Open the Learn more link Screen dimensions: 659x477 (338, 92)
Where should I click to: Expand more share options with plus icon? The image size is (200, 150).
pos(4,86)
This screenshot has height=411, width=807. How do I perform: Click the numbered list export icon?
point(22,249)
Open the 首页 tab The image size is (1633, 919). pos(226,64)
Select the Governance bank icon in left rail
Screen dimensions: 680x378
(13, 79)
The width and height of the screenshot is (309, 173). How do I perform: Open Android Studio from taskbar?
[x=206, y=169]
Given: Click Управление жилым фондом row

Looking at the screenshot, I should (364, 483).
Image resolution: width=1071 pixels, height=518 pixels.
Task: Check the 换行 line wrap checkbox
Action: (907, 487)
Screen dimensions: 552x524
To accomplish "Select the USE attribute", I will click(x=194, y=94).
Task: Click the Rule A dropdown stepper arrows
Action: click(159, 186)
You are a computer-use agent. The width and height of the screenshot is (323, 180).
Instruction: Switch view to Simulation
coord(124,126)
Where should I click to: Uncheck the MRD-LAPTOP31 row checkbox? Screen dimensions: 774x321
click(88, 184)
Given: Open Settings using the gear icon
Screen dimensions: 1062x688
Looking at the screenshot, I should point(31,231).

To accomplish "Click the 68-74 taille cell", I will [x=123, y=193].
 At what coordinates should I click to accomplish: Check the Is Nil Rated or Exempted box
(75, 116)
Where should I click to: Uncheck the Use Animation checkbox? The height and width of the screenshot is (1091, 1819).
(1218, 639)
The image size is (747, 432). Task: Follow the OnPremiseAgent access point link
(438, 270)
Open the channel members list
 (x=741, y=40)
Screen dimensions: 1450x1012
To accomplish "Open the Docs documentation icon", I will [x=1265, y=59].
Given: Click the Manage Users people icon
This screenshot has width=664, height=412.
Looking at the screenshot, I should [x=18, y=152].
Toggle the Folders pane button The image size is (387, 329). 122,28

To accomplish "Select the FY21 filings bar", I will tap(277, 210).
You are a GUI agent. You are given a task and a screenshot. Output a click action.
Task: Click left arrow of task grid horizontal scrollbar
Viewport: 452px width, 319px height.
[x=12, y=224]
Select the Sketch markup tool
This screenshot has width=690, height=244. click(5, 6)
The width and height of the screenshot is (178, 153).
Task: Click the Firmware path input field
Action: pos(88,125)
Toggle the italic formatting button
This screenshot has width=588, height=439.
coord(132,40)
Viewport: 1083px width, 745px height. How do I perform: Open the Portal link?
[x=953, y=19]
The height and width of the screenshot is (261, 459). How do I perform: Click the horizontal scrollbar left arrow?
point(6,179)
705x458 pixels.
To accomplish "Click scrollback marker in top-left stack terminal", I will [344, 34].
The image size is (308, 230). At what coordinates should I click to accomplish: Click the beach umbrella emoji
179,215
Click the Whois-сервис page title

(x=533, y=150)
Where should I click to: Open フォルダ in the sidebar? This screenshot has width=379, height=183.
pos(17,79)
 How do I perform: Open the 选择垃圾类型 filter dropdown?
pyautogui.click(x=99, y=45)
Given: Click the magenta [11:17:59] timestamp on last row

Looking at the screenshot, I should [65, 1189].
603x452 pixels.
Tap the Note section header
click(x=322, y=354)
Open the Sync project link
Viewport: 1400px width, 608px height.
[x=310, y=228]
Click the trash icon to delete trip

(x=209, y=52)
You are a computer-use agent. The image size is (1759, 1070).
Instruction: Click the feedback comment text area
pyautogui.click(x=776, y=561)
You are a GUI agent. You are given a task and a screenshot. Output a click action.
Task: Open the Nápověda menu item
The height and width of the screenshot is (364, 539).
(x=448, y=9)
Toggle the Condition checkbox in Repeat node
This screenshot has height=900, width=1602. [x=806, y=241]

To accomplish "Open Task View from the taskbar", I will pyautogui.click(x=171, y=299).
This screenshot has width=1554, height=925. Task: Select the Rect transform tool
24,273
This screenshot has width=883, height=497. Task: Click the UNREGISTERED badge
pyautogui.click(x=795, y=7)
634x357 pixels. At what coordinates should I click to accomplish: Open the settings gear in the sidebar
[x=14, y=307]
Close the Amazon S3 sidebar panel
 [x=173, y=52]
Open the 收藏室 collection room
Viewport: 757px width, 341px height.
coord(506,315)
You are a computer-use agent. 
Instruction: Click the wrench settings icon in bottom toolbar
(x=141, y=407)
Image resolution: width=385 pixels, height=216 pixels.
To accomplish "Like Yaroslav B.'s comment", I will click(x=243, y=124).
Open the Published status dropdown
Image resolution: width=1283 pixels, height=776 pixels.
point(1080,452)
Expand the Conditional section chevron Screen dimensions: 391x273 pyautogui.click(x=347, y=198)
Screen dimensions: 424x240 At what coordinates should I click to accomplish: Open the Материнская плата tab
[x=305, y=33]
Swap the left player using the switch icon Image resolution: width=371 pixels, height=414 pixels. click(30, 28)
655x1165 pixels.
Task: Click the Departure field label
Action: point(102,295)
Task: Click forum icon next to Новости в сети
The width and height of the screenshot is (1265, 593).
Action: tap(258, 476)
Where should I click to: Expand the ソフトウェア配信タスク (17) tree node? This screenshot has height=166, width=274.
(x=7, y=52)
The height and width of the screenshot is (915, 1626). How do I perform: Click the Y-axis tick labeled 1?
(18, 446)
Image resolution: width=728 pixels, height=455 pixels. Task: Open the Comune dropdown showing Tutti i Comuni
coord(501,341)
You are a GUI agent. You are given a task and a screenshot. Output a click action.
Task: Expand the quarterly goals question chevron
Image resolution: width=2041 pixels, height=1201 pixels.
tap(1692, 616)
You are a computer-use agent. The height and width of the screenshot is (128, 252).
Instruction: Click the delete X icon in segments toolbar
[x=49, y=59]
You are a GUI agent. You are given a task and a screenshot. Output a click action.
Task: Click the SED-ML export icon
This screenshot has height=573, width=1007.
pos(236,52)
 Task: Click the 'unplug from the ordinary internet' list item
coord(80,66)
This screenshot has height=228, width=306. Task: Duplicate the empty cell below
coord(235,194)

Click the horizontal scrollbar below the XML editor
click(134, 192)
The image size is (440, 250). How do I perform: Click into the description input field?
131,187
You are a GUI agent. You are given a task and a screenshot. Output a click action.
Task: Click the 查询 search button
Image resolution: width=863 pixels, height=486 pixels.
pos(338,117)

——————

▸ What you should do
Report each line from the items above that contains the word "below".

▸ The solution
This screenshot has height=228, width=306. Task: Duplicate the empty cell below
Click the horizontal scrollbar below the XML editor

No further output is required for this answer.